Sarebbe troppo lungo citare tutte le spiegazioni dell’Anziano su questo argomento. Per lui la preghiera era importantissima. Egli si era interamente votato a lei. Tutta la sua vita, la sua evoluzione, l’applicazione, la foga, lo zelo, gli sforzi e tutto il suo essere erano sottomessi alla preghiera. Noi altri, umili, poveri e deboli per natura e per condizione, come possiamo descrivere questi misteri inaccessibili, così difficili da raggiungere e di cui siamo ignoranti?
Abbiamo osservato la sua vita dall’esterno, così come il modo impietoso che usava verso se stesso, e ne abbiamo ricavato un’impressione in base al suo comportamento. Tuttavia, chi potrebbe descrivere il suo mondo interiore, i suoi gemiti silenziosi e tutto ciò che offriva giorno e notte a Dio?
Attraverso l’espediente delle richieste ragionevoli potemmo ricavare qualche concessione nell’ambito della vita pratica che lo preoccupava. In nessun modo, però, potemmo farlo cedere in ciò che riguardava l’ordine e la regola della preghiera. L’osservanza minuziosa, la perseveranza nell’opera divina della preghiera, testimoniano la grandezza del suo zelo e i risultati che ne derivano erano evidenti. Secondo il giudizio dei Padri, il segno più evidente della spiritualità di un’anima è la preghiera continua come stato spontaneo e non come risultato di sforzi volontari.
L’Anziano, di eterna memoria, cha ha costruito la nostra educazione, insisteva molto sul valore e l’abbondanza dei frutti della preghiera. Spesso sottolineava: «E’ la stretta osservanza di questo comandamento e gli sforzi impiegati nella preghiera che vi apriranno le porte della preghiera», o ancora: «Questo difetto sarà per voi un ostacolo nella preghiera».
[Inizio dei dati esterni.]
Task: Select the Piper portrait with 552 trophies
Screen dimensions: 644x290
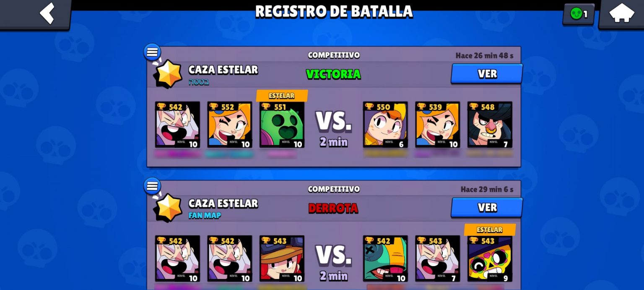Action: click(x=230, y=125)
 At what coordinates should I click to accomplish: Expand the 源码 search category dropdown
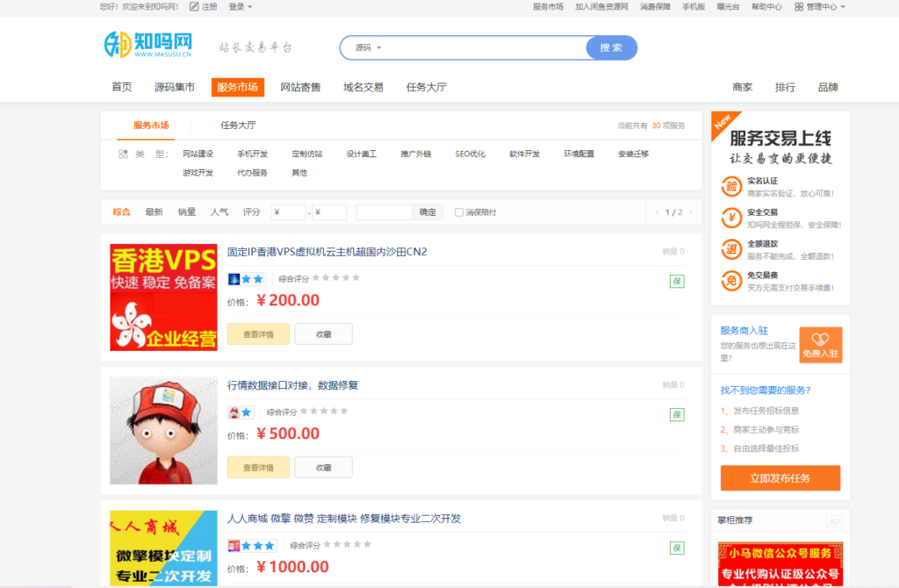(x=369, y=47)
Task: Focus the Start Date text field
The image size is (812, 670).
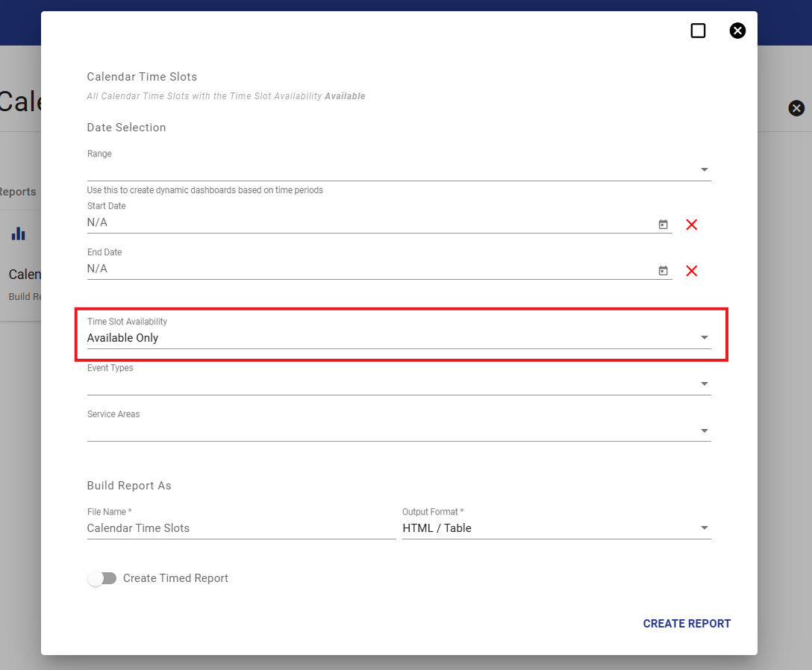Action: [366, 223]
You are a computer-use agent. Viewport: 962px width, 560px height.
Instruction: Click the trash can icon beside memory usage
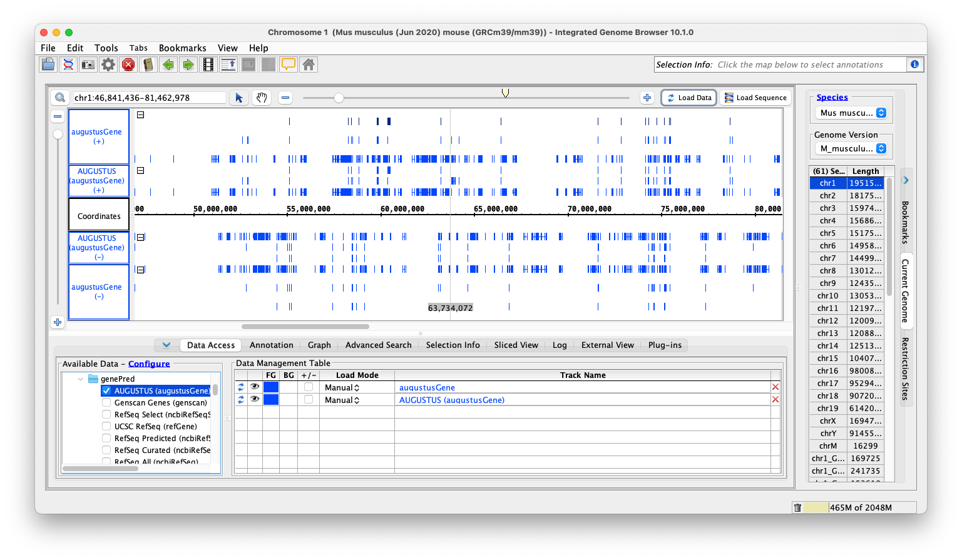click(x=797, y=507)
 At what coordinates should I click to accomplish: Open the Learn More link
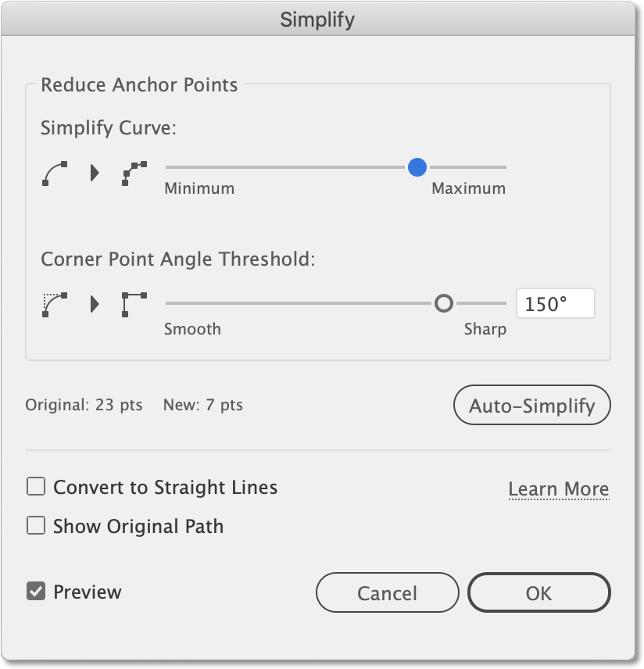559,488
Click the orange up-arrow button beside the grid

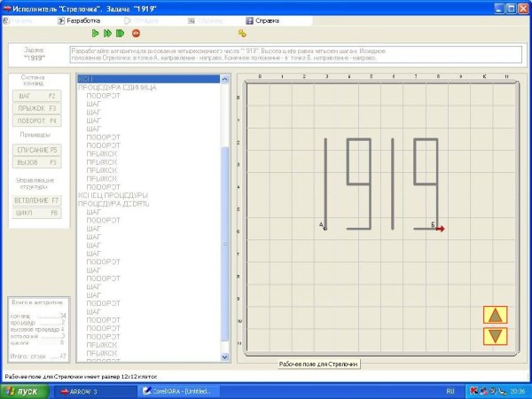click(x=496, y=315)
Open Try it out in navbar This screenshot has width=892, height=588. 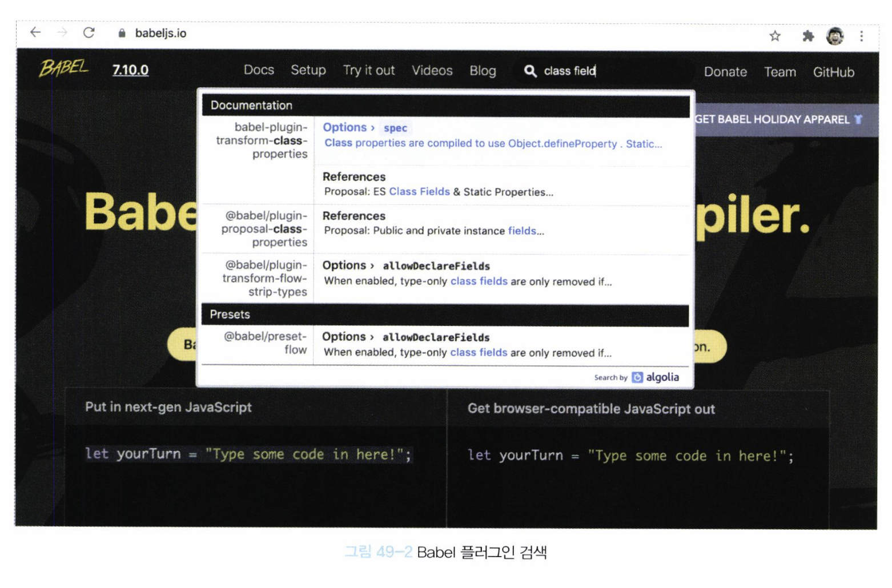click(x=368, y=70)
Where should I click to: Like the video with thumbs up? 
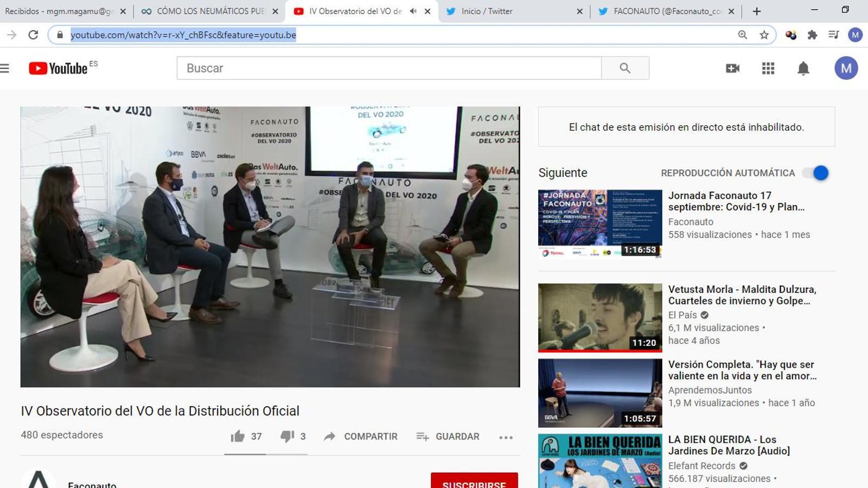click(x=238, y=436)
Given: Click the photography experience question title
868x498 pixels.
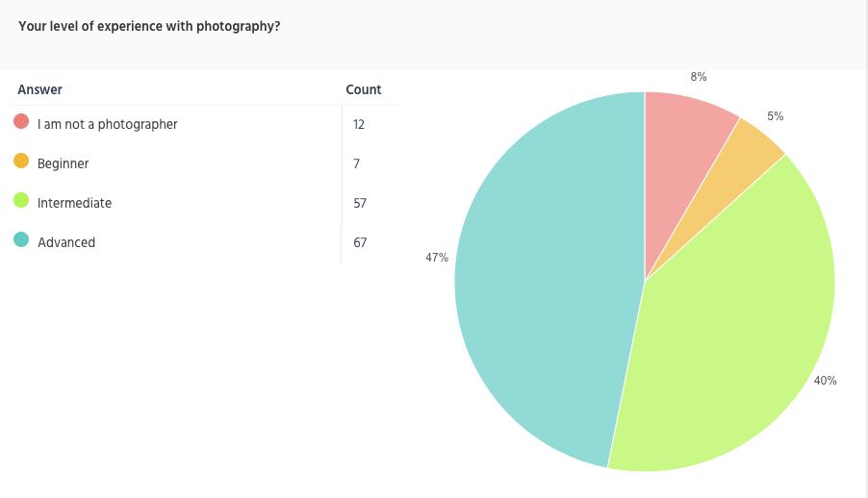Looking at the screenshot, I should 149,26.
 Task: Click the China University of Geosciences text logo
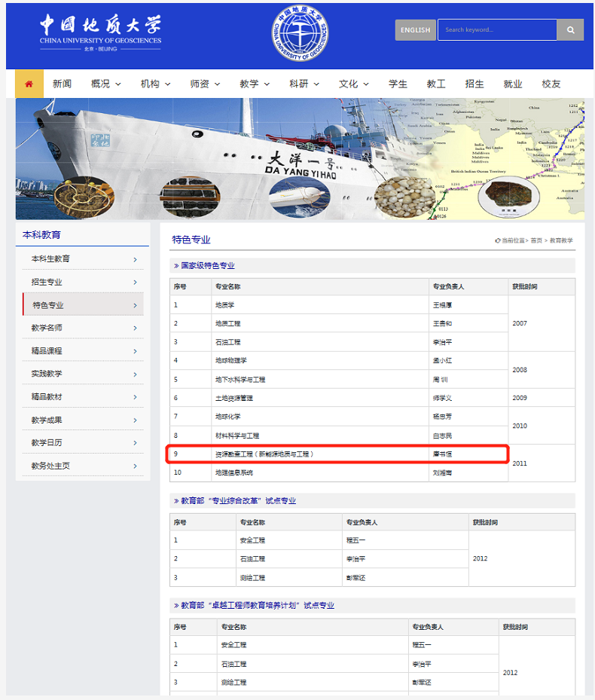pos(100,32)
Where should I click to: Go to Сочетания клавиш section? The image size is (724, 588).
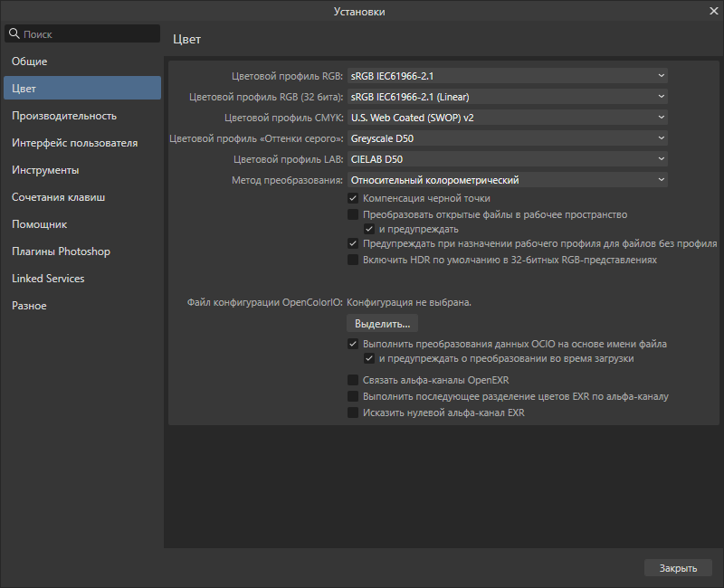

Attraverso le lettere pubblicate dal nostro caro fratello, l’igumeno del santo monastero di Filoteu, possiamo constatare la cura particolare che l’Anziano metteva nella preghiera. «La preghiera mentale è per me come un mestiere, scriveva l’Anziano ad un giovane; infatti, vi lavoro da più di trentasei anni», ossia, dal principio della sua vita monastica fino a quel momento. La facilità con la quale l’Anziano descriveva in dettaglio questa virtù eccellente, iniziando dal suo apprendistato, e passando per i diversi stadi, fino a giungere all’illuminazione e al rapimento nel quale conduce quelli che si impegnano a praticarla con zelo, testimonia il suo progresso in questo campo, ottenuto con la Grazia di Dio, così come nell’intelligenza dei misteri e delle qualità proprie della preghiera.
In un’altra lettera egli descrive la natura particolare della preghiera, scrivendo fra l’altro: «All’illuminazione seguono l’interruzione della preghiera e le frequenti contemplazioni; il rapimento dello spirito, la cessazione dell’attività dei sensi, l’immobilità e il profondo silenzio delle membra, ed infine l’unione di Dio e dell’uomo in un solo essere».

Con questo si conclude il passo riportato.